Revealing Us: A Step Back - Rollercoaster Highs & Lows - Disappointing 3rd Book

Revealing Us - Lisa Renee Jones

WOW... this 3rd book in the Inside-Out trilogy just didn't do it for me. Up to this point, one of the main reasons I enjoyed this series so much is that it DIDN'T remind me of FSOG... at least not much. In this book, I felt the influence of FSOG in the worst ways. To say that I'm disappointed is mild.

It took me nearly a month to read this book, when I should have been able to devour it in a single night. Why did I start and stop so many times, you ask? Good question!

This book seems to subsist mostly on dramatic highs and lows. Lots of emotion and jumping to conclusions, mostly on Sara's side of the equation. Sure, I can give Sara a pass for awhile, since right before this book opens, Sara was attacked by Rebecca's killer in a very dramatic, heart-stopping encounter. And in the midst of that, Chris pretty much gave Sara another ultimatum: go with him to Paris to learn more about his "secrets" and his past or... that's it. Relationship over.

It's a trust thing with Chris, and I get that. But between Chris being so secretive and so sure that Sara can't live with his past and Sara being so emotional, jealous, jumpy, and jumping to immediate and mostly wrong conclusions, this book felt like a whirling, nauseating, high-low carnival ride that you can't wait to get off of.
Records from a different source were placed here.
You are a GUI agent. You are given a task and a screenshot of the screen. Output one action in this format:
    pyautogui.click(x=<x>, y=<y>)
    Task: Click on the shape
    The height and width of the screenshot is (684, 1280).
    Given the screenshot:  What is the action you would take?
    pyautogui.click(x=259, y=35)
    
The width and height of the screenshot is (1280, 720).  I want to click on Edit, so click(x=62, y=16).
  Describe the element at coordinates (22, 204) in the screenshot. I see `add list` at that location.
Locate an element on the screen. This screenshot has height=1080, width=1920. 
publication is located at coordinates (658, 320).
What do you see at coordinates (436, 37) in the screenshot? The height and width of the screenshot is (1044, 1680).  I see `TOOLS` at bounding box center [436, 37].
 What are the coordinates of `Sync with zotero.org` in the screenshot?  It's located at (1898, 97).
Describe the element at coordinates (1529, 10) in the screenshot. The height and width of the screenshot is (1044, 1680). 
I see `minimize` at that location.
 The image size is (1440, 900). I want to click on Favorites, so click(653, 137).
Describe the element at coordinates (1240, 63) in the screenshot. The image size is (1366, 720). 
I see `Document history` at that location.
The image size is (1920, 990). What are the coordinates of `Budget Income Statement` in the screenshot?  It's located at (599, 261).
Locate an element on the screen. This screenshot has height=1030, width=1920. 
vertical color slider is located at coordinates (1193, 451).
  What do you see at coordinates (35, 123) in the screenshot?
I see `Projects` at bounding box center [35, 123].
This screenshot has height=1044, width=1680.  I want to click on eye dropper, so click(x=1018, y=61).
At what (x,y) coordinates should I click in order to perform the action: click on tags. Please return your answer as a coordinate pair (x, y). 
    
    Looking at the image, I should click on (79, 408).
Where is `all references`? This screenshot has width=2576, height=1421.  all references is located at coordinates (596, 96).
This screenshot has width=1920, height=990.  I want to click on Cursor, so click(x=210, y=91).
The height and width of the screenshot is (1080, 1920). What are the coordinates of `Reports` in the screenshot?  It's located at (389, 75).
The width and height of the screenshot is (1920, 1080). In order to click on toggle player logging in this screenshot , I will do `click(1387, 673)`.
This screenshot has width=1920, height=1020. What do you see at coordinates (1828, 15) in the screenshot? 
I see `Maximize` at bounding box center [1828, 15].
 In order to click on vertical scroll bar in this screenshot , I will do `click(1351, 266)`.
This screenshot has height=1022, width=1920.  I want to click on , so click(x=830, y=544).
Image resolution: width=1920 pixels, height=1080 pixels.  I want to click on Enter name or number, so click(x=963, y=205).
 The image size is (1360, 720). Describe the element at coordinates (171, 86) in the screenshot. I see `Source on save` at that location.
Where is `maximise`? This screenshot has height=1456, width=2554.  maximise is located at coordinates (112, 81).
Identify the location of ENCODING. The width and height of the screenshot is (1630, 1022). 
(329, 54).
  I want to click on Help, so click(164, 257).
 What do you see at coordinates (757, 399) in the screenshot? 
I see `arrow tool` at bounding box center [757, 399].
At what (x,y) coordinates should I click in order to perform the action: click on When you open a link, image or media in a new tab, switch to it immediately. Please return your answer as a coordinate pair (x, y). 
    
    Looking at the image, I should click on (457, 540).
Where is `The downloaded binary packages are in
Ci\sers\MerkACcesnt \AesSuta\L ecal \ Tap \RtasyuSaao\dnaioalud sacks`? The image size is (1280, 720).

Beyond that, Ms. Jones seems to go towards the "if you're into BDSM, you must be damaged" bit, especially the "if you are a sadist or masochist, it's because you don't have a positive way to deal with pain". That's insulting to anyone truly a part of the BDSM lifestyle. Now, I'm not part of that lifestyle and never have been. But I resent, on behalf of those who are, the assumption that there's something WRONG with these people... that they need love to heal them, and if they get love and trust, these people don't need to be in that lifestyle. UGH.

 

"...But I lied to both of us when I said I'd watch your pain if that's what you needed. I won't watch. I won't let you be hurt again. I won't let you need that (pain, whipping) again."

Too FSOG-ish for my taste and a complete misrepresentation of the issue at hand. Chris is a sadist; he LIKES pain. He GETS OFF on pain. That's OK. At times, he might use pain to the extreme, to distance himself from his thoughts; that might not be OK, but the point is, it's up to Chris to decide that. And even if he steers clear of the more extreme pain, that doesn't mean that he's still not a sadist and will never need or use pain again in sexual situations.

I resent Sara's thinking that by having her hands and arms bound and allowing Chris to take her naked on the living room rug is some sort of BDSM experience. It's not. It's barely out of the vanilla sex league. And her ideas of what's beyond vanilla sex seem to revolve around spanking and light flogging.

 

"Damn you, Chris. I opened myself up to you. I gave you everything that I am, when I swore I'd never do that with anyone. I let you spank me." Pain nearly doubles me over, but somehow I hold myself upright. "I'm going home." I turn away, seeking escape.

To her CREDIT, Ms. Jones does mostly have Chris present another viewpoint of BDSM and reasonably explain a few things to her.

So while Sara and Chris manage to wind their way through their relationship issues (mostly) in this book, there's too much drama... too many extremes for me. If the drama was more focused on Rebecca's murderer or with Ella's disappearance, OK. But the problem is, those issues are just more fodder for the emotional high-lows and conclusion-jumping between Sara and Chris. Sara takes those things and gets herself so worked up over them, she can no longer think straight.

I'd HOPED that at least half-way through the book, we'd focus more on finding Ella and more on Chris's past that he wants to tell Sara himself. Both are glossed over at nearly the end of the book, with lots of hints and red herrings along the way.

By the end of the book, I was IRRITATED. I resented the tone and direction of this book. I resented the cliff-hanger ending, because if I want to find out what really happened to Ella, I have to continue reading. It makes me feel manipulated, and I don't like it when an author does that.

Ms. Jones has proven herself to be a GOOD WRITER. She evokes emotions and paints pictures for us of the world and characters. She envelopes us with thoughts, feelings, emotions... so WHY DID SHE HAVE TO TURN ON US, HER READERS? Why did she have to bully us with tactics that force us to keep reading and use mechanisms that didn't work for FSOG? Why did she have to fall on that bandwagon and virtually re-create scenes and plot points from FSOG, down to the "Don't be mad at me" dialogue?

Ms. Jones is a better writer and storyteller than that.

I'm ticked, because I could have been satisfied with a Netgalley copy of this book. But I chose to PAY for this book, rather than read it for free. Now I wish I'd chosen the Netgalley free copy.